The best teachers bring a voice of calm and reason when fear and hysteria get the better of pundits or dogmatists, even if it’s a well-meaning preacher or parent. At the same time, they model passion and conviction when other role models grow weary or become complacent. We can, we must, do both.
Camus reminds us that “what’s true of all the evils in the world is true of plague as well. It helps men and women to rise above themselves” (italics ours). We are the narrators of this story, and we must tell it with hope, for as The Plague’s narrator discovers, “there can be no peace without hope.”
This pandemic moment has potential to level the playing field and strengthen teaching in ways we could not have predicted. Or it can render those in the vocation more helpless. The “two plus two equals four” of our calling is to both recognize and transcend divisions between home and school, spirituality and medicine, rich and poor, black and white. We are not the first to face such challenges and we won’t be the last. Holding onto perennial ideals while addressing immediate realities is an irreducible risk of our profession, during good times and bad. It is the higher standard to which teachers are called, each and every day. One reason we know this is because we studied ourselves and Camus, in school.

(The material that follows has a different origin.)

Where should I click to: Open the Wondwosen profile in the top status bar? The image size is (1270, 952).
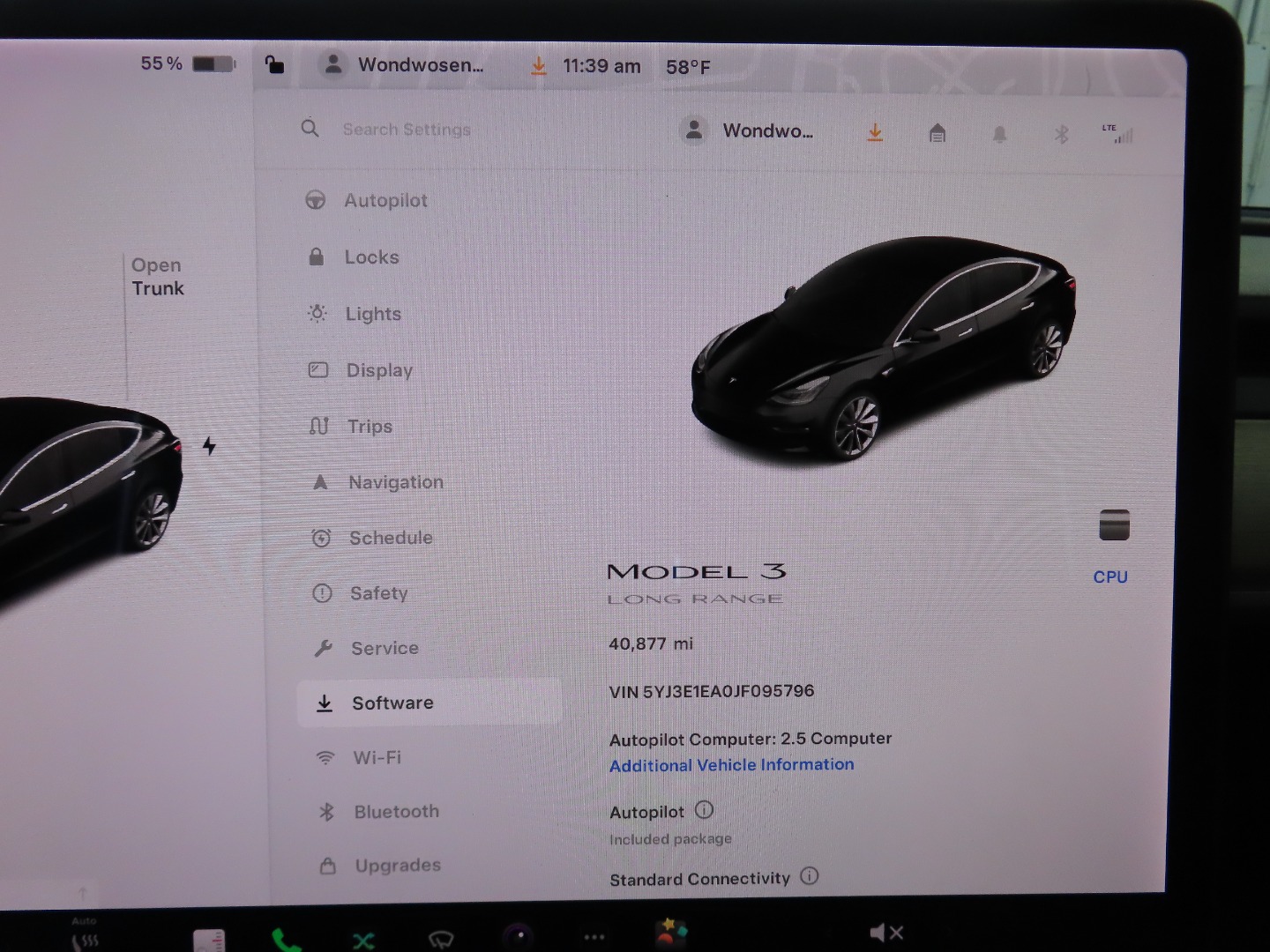(404, 65)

Geoffrey Scheurman is professor of teacher education at the University of Wisconsin – River Falls. Danielle Lewis is an elementary education math and art major and graduate of Park High School in Cottage Grove. Michaela Raleigh is an elementary education early childhood major and graduate of Merrill High School in Wisconsin. This conversation and collaborative essay stemmed from a personal philosophy project in a capstone course called School and Society.